Gold, known by its chemical symbol Au (from the Latin 'aurum'), is a noble metal which means it is resistant to corrosion and oxidation. This property, along with its rarity, has made it a sought-after metal for jewelry, currency, and industrial applications.

Being a 'soft' metal, gold is quite malleable and ductile, allowing it to be shaped into various forms. In its elemental form, gold is a bright yellow, dense, and lustrous material that can be found in rocks and, as mentioned in the exercise, dissolved in seawater.

The chemistry behind gold’s stability involves its electron configuration, which leads to less reactivity with other chemicals. This stability is precisely what makes gold extraction feasible even from seawater, where it exists only in trace amounts. The process of gold extraction from seawater would require overcoming challenges such as the extremely low concentration of the element, making it a technically demanding and costly endeavor.

Solution Concentration

Solution concentration is a key concept in chemistry, defining how much of a substance is dissolved in a specified volume of solvent. Common units of concentration include molarity, molality, and parts per billion (ppb), the latter being used in the exercise.

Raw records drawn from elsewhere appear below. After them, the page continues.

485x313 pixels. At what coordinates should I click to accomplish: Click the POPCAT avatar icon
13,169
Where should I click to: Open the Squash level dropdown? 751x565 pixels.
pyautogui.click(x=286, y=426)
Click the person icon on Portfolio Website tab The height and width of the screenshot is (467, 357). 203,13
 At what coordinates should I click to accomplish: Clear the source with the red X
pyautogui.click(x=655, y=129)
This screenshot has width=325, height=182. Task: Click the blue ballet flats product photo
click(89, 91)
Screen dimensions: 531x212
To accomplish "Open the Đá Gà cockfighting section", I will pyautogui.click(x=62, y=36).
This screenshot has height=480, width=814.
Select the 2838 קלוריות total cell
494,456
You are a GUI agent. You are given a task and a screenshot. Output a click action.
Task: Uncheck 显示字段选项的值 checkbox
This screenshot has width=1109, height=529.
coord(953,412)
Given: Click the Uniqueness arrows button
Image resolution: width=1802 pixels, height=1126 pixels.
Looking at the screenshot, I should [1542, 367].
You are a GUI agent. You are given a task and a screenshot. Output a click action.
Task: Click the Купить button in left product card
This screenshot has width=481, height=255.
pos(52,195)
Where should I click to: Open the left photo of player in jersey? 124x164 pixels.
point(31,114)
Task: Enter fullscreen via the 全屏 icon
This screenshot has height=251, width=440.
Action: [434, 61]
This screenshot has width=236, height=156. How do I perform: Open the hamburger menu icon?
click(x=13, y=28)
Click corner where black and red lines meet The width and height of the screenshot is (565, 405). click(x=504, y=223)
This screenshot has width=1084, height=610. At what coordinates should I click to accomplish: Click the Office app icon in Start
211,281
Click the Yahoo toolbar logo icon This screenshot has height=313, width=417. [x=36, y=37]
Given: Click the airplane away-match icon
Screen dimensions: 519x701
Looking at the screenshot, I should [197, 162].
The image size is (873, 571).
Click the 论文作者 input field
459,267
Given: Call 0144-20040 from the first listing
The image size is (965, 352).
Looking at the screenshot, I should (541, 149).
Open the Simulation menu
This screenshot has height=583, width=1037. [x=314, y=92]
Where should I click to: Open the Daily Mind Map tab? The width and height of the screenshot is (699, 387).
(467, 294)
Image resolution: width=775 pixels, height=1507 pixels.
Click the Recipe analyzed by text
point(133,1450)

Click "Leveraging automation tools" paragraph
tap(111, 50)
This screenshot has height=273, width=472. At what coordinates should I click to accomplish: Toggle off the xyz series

Parts per billion (ppb) indicates the number of parts of a substance in a billion parts of total mass, which is particularly useful for measuring extremely low concentrations. For instance, a concentration of 0.05 ppb means that for every billion parts of seawater, there are 0.05 parts of gold.

Understanding solution concentration is crucial when it comes to extracting substances from solutions, as in the case of gold extraction from seawater. Since the gold is present at such a minute level, sophisticated methods and vast volumes of seawater must be processed to obtain a meaningful amount of gold.

Stoichiometry

Stoichiometry is the area of chemistry that pertains to the quantitative relationships between reactants and products in a chemical reaction. It involves calculations that rely on the conservation of mass and the concept of mole ratios according to a balanced chemical equation.

In the context of extracting gold from seawater, as described in the exercise, stoichiometry is not employed in the traditional sense involving reactants and products, but rather to calculate the mass of gold that can be obtained from a certain volume of seawater. The exercise leverages stoichiometric calculations to determine how many liters of seawater would be needed to achieve a target mass of gold, incorporating factors like the solution concentration of gold and the efficiency of the recovery process.

These calculations can become complex when working with extremely small concentrations and large volumes, and they are essential to envision the feasibility of processes such as precious metal recovery from natural sources.